The deletion of IQGAP3 in ccRCC inhibit cell proliferation

IQGAP3 depletion was performed by siRNA transfection in ccRCC cell lines 786-O and ACHN (Fig. 4A). Cell proliferation was reduced after IQGAP3 depletion in both cell lines (Fig. 4B). Cell clone formation and cell metastasis were not affected (data were not shown). The cells present cell agglomerates in the 3D cell culture dish (Fig. 4C). At the early stage of culture (day 6), IQGAP3 knockdown had no significant effect on the growth of cell spheres. At the late stage of culture (day 12), deletion of IQGAP3 significantly inhibited the growth of 3D cell spheres (Fig. 4D). Cell growth in 3D culture was significantly suppressed after IQGAP3 depletion after 14 days both in 786-O and ACHN cells (Fig. 4E).

The depletion of IQGAP3 increased genomic instability

In the process of cell mitosis, some chromosome breaks will produce centromere-free chromosome fragments, which are wrapped in the nuclear membrane to form a micronucleus (MN) structure with a diameter less than 1/3 of the normal nucleus. In order to determine the effect of IQGAP3 on genomic stability in ccRCC, the formation of MNs was counted after 4 Gy ionizing radiation (IR) and recovery for 4 h (Fig. 5A). After IQGAP3 knockdown, the number of MNs in cells increased regardless of IR treatment (Fig. 5B). Phosphorylation of serine (Ser) at position 139 of histone H2AX (γ H2AX) is considered to be a marker of DNA breakage (Fig. 5C). As the initial signal molecule of damage induction, γ H2AX recruits a series of DNA damage repair proteins at the damage site to start the DNA repair cascade. After IR irradiation, the intensity and quantity of γH2AX were increased in 786-O and ACHN cells (Figs. 5D, 5E). With the increase of recovery time after radiation, DNA damage in IQGAP3 knockdown cells accumulated continuously (Fig. 5F). These results show that IQGAP3 can promote genome stability.

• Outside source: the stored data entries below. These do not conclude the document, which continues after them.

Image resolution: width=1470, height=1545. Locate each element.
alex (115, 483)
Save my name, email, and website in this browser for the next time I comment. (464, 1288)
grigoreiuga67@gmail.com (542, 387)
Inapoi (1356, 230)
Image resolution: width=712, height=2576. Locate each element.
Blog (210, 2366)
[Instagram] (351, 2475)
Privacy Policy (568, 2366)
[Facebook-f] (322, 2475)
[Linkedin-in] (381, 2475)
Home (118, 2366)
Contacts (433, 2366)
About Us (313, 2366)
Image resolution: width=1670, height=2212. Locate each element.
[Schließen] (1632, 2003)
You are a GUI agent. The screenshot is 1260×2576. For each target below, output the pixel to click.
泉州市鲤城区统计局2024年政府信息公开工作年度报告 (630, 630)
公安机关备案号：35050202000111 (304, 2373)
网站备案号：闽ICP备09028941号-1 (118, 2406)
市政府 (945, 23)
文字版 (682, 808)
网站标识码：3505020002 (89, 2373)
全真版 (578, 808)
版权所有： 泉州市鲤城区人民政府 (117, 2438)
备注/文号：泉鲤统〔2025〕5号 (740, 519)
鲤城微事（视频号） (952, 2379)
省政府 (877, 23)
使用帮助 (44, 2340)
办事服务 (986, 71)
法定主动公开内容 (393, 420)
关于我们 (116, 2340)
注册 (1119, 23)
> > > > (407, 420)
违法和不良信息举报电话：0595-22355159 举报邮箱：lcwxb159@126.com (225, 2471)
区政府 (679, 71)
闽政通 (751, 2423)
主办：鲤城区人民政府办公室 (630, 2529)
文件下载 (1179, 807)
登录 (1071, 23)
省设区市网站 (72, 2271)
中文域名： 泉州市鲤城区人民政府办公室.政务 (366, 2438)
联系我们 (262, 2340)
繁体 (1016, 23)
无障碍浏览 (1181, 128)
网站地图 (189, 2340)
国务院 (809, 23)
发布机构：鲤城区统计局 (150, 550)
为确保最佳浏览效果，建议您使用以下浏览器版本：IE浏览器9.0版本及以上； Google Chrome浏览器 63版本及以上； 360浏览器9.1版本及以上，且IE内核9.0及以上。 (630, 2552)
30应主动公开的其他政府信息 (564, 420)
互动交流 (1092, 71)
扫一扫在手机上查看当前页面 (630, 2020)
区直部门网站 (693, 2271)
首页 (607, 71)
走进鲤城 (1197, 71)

The depletion of IQGAP3 increases the sensitivity of ccRCC cells to radiation and chemotherapy drugs

The cells were treated with different doses of IR, and the cell survival was counted. After IQGAP3 knockdown, the cell survival rate decreased significantly and the cell radiosensitivity increased (Fig. 6A). The three common chemotherapeutic drugs, cisplatin, camptothecin and doxorubicin were selected to test IC50 value. The sensitivity of cells to these drugs increased after IQGAP3 knockdown (Fig. 6B). The results show that IQGAP3 promotes genome stability, which may be the reason for chemoradiotherapy resistance of ccRCC.

Enrichment of migration and drug metabolism related genes after IQGAP3 depletion

In order to study the signal pathways of IQGAP3 stabilizing genome and then participating in the inhibition of 3D growth in ccRCC, the IQGAP3 knockdown cells were sequenced to compare the global gene expression profile. In total of 462 differentially expressed genes under the condition of fold change ≥ 2 and p < 0.05 were found, including 278 upregulated genes and 184 downregulated genes. The Kyoto Encyclopedia of Genes and Genomes (KEGG) was used for gene function research of these differentially expressed genes. The bubble chart displayed the affected genes were enriched in extracellular matrix (ECM)-receptor interaction, drug metabolism, regulation of actin cytoskeleton and cell adhesin molecules after IQGAP3 depletion (Fig. 6C). These results provide potential mechanistic insights into the promotion role of IQGAP3 in cell 3D growth and drug resistance in ccRCC. However, the interacting proteins and specific regulatory mechanisms need to be further studied.